The components within a given network are different systems of autonomous goals.  The means within a particular network are located at the points of intersection, or nodes, where different components overlap.  Apart from being autonomous, the components within a given enterprise can also be part of other networks.  Rather than being dependent upon a fixed set of means, depending upon the project, the relation between components and nodes within a network enterprise are continually changing.  They are relational and information-based complex adaptive systems whose performance depends on their degree of connectivity and consistency (see Dillon and Reid 2001) .  Connectivity concerns the ability to facilitate communication between components and is a measure of efficiency.  According to Metcalfes Law[1] the power of a network is equal to the square of the number of nodes that it contains: an enterprise with ten nodes or intersections is not ten times stronger but a hundred times more effective than an enterprise with just one.  Consistency concerns the extent to which there is a sharing of goals across the network and its components.  It relates to the unifying vision that enables the autonomous and even competing components of the same project to pull in one direction. 

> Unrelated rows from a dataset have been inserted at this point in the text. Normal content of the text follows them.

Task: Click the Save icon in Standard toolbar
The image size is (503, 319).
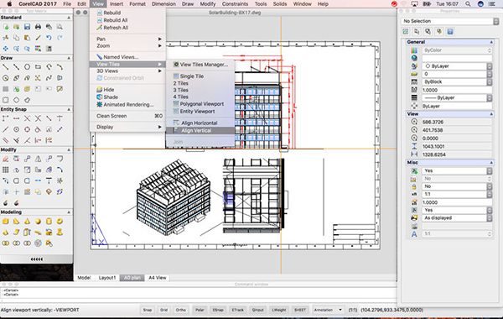Action: pos(28,27)
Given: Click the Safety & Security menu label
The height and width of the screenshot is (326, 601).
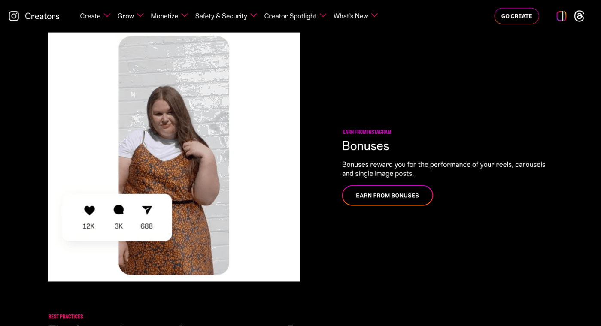Looking at the screenshot, I should click(221, 16).
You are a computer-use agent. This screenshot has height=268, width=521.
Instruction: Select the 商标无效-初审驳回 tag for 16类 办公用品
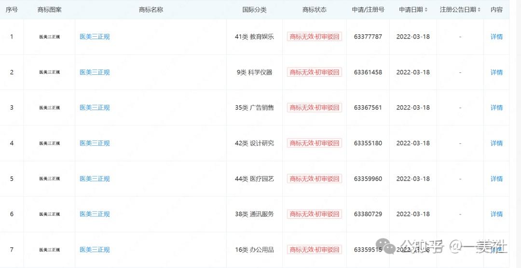[x=314, y=250]
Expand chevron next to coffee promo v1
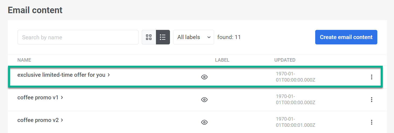The height and width of the screenshot is (133, 394). coord(62,97)
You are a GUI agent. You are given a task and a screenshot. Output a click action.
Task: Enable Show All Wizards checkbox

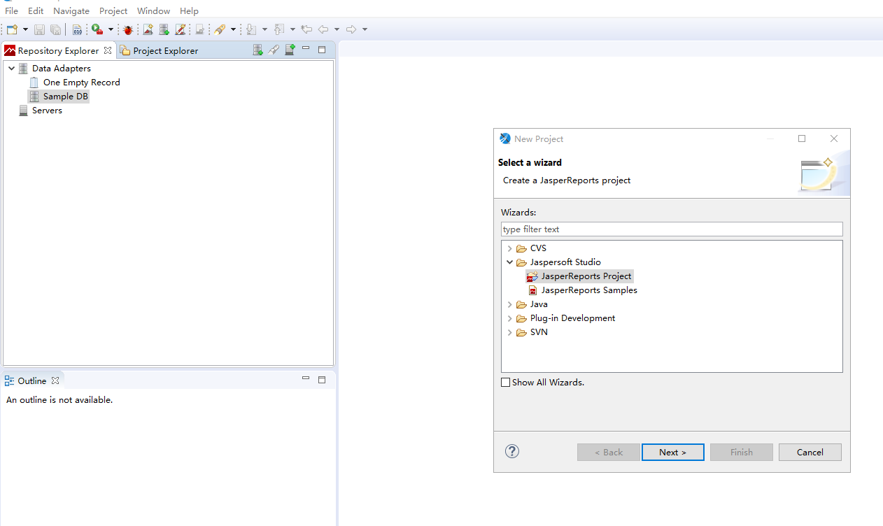pos(506,383)
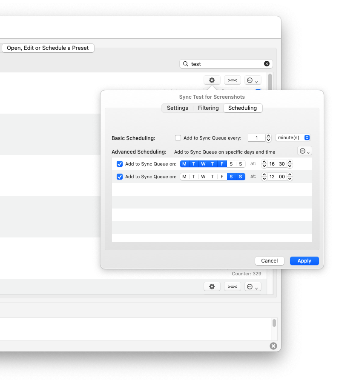Click the Cancel button
This screenshot has height=383, width=339.
click(x=269, y=261)
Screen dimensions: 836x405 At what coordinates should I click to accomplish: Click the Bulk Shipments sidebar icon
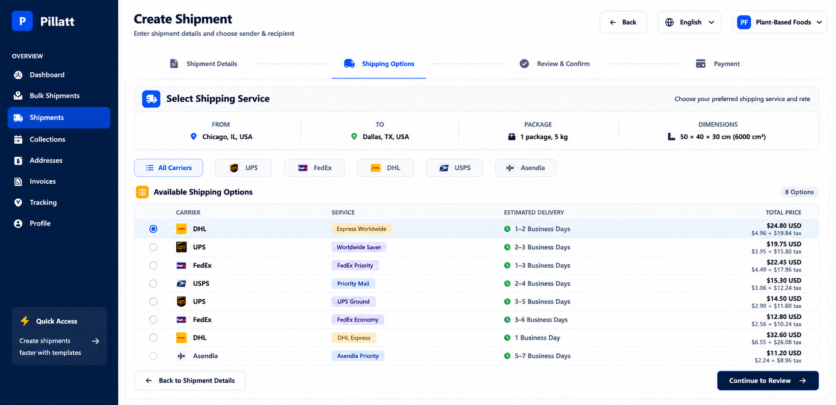click(18, 96)
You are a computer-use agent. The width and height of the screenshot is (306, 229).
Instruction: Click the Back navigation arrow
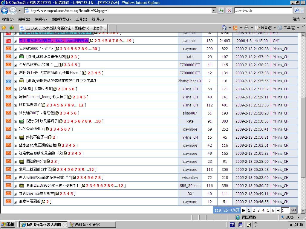[4, 10]
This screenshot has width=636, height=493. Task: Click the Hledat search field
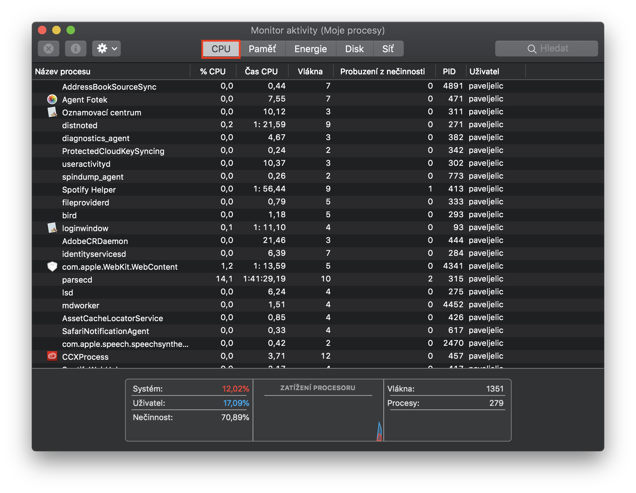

Imitation and Uneven Adaptation  

As a generic organizational form, the network enterprise extends beyond the global/informational economy networks have become the new morphology of social life.  What constitutes the nodes of a system vary according to the concrete networks involved.  Regarding the business project, for example, they can include producers, retailers and advertising companies.  In the cultural field, they could be TV networks, entertainment studios and media outlets.  In relation to the new wars, nodes might involve poppy fields, secret landing strips, money laundering institutions and shadow arms dealers.  Network society represents the pre-eminence of social morphology over social action (Castells 1996: 469).  The logic of networking modifies production, experience, power and culture as it expands across transborder social and political space.  The presence or absence of a component within a network, and the status of the network involved, is now a decisive marker of authority and success.   

Regarding the new security terrain, its morphology is constructed from the oppositional engagement of them and us adaptations of the generic form of the global/informational economy: the network enterprise.  Excepting wars of colonial conquest, it is common for opposing security complexes to have an organisational affinity.  Historically, organised violence has been a powerful axis of reordering and imitation.  In his perceptive analysis of the emergence of the modern way of war, especially the contagious and levelling effect on states of a prolonged exposure to asymmetric violence, Martin Van Creveld has argued that, opposing sides who were originally very dissimilar will come to resemble each other first in the methods they use and then, gradually, other respects (1991: 195) .  The oppositional adaptation and transformation of war into a network enterprise, however, is neither straightforward nor uniform.  While there has been a general trend toward networking, the them and us aspects of the new wars have developed the power of the network differentially and unevenly.   

Donald Rumsfeld, the US Defence Secretary, illustrates the problematic nature of imitation in describing his vision of how the present international anti-terrorist coalition should work.  He suggests that unlike the past, it will not be a grand alliance formed for a single purpose.  Instead,    

it will involve floating coalitions of countries, which may change and evolve.  Countries will have different roles and contribute in different ways.  Some will provide diplomatic support, others financial, still others logistical or military.  Some will help us publicly, while others because of their circumstances, may help us privately and secretly.  In this war, the mission will define the coalition not the other way around (Rumsfeld 2001) .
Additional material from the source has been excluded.